A couple years ago he had made a set of dinner plates in the same blue tones as his first square plate, which had sold so fast it’s a good thing I didn’t waste time photographing it. A couple admired the dinner plates while they were on display in March and asked if we could produce a similar set of smaller plates. Jay enjoyed the challenge of adapting a larger plate mold to produce the right size and shape of smaller plate, and with a little experimentation he resolved that. We shipped the completed set of “Seaforms” 8″-diameter plates to Philadelphia in May. They were to be the buyer’s 48th wedding anniversary gift to her husband. I imagine the couple celebrated in June by having a sandwich, salad, or dessert, or perhaps all three as a candle-lit tete-a-tete.
Another early 2013 project was destined to be a wedding gift for a New York City couple. After perusing their wedding registries online, I recommended using red, charcoal, and white as colors for a platter to coordinate with their china and accessories. Jay’s “rimations” style seemed to be a good fit, too. After testing the idea on one or two small projects, Jay created this dramatic 12″ x 17″ platter.

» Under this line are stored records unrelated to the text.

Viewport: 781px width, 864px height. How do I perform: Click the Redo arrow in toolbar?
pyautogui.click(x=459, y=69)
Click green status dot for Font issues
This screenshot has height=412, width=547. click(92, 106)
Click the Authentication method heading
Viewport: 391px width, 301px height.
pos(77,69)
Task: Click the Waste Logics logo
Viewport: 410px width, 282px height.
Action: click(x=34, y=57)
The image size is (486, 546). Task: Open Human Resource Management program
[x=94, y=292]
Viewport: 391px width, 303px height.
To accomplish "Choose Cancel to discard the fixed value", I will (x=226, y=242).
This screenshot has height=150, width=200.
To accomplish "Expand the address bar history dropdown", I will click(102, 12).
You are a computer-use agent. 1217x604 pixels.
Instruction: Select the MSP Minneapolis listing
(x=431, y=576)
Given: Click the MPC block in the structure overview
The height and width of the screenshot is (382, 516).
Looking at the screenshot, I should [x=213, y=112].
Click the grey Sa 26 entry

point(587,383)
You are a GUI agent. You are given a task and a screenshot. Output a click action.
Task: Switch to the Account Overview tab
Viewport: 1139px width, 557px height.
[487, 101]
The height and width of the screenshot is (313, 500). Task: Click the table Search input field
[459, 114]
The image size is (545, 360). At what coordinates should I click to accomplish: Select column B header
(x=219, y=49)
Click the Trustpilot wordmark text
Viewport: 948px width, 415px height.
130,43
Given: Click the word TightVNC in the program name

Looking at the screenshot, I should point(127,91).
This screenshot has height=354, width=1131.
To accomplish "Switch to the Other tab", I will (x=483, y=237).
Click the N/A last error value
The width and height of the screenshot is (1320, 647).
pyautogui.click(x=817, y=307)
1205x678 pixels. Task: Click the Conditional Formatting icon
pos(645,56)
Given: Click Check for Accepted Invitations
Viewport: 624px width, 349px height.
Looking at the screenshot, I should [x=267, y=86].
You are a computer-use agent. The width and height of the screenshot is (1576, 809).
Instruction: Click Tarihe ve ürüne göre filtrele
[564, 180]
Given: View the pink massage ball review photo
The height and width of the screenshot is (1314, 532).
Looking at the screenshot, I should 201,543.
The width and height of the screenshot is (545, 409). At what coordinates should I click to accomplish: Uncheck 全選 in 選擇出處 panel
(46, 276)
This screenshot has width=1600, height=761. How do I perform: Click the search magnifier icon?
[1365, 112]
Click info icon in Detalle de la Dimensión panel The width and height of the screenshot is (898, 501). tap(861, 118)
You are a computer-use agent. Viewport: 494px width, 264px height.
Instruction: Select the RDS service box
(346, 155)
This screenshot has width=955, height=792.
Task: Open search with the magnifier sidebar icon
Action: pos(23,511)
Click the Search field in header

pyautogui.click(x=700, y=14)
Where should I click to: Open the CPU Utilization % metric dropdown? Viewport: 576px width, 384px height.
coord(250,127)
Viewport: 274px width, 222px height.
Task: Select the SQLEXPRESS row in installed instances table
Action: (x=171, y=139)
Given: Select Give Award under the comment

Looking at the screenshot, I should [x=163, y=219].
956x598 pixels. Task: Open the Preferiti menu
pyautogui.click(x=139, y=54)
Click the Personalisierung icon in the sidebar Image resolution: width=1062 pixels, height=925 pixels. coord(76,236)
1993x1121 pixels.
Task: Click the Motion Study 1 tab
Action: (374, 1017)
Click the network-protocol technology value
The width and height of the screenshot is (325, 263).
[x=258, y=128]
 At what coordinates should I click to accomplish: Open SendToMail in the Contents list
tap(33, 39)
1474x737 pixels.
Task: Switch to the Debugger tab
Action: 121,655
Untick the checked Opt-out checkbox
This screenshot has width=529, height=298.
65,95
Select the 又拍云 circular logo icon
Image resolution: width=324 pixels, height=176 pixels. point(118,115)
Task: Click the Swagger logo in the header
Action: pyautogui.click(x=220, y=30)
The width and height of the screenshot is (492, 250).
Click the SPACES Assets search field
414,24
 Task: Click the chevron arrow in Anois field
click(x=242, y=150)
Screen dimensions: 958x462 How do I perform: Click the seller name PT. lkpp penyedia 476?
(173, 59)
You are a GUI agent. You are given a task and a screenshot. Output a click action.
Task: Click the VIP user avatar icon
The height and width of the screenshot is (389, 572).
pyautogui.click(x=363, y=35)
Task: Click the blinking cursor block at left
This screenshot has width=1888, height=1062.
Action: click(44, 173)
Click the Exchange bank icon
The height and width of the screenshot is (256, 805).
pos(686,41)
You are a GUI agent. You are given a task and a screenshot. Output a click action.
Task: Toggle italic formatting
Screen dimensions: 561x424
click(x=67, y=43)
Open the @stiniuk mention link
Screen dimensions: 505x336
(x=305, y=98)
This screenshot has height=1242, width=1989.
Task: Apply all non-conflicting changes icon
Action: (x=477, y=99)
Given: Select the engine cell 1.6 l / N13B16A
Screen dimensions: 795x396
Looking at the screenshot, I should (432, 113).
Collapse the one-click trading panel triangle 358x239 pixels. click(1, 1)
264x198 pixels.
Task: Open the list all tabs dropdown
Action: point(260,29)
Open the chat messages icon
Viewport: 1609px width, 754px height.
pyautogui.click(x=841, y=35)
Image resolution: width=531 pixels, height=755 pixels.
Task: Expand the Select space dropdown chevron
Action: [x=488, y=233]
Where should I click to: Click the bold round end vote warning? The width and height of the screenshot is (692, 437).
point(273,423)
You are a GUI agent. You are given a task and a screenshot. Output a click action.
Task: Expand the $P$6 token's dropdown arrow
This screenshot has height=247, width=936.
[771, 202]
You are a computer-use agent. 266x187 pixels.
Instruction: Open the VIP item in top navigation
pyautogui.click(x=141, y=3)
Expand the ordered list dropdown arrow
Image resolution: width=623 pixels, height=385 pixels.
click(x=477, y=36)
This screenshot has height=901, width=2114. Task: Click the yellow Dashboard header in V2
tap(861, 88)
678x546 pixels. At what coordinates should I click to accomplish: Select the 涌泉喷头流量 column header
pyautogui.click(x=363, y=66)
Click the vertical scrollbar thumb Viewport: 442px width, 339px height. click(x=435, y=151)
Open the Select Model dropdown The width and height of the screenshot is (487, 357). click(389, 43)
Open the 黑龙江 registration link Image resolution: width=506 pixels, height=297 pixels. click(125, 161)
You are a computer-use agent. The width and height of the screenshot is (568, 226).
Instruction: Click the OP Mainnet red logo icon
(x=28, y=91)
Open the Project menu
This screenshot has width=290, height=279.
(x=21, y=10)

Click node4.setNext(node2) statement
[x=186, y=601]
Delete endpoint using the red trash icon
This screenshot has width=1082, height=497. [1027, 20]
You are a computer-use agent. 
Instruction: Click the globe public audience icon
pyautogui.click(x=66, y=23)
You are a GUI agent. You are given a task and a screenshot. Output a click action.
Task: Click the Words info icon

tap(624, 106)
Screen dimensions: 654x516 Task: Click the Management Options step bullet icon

He named a second platter among his favorite projects of the year. Although he used the same “rimations” style, this platter has a very different effect than the earlier one. Mindful of its delicate color scheme and almost dreamy mood, Jay dubbed the platter “Flow Gently.” He’s happy that he achieved both nuance and “movement within the larger area” of the platter.
Jay put a twist on his “rimations” techniques when he created a little bowl that resembles a cone-shaped pinwheel. Primary colors of blue (turquoise), red, and yellow make the bowl lively. The way they funnel and swirl to the small base pulls a viewer’s eyes into the bowl. A happy buyer may be right now sliding a spoon into the bowl for a taste of vanilla ice cream, following the creamy contrast to the colorful eddy all the way to the bottom.
After achieving a variety of effects with his “rimations” overlays most of the year, Jay switched gears in December and tried one of my favorite design modes. He also used one of my favorite colors, Wedgewood blue, but he combined it with a dark sea blue against a background of greens. Playing with a new style is what Jay says made this project memorable. We dubbed the pasta bowl design “Seamist.”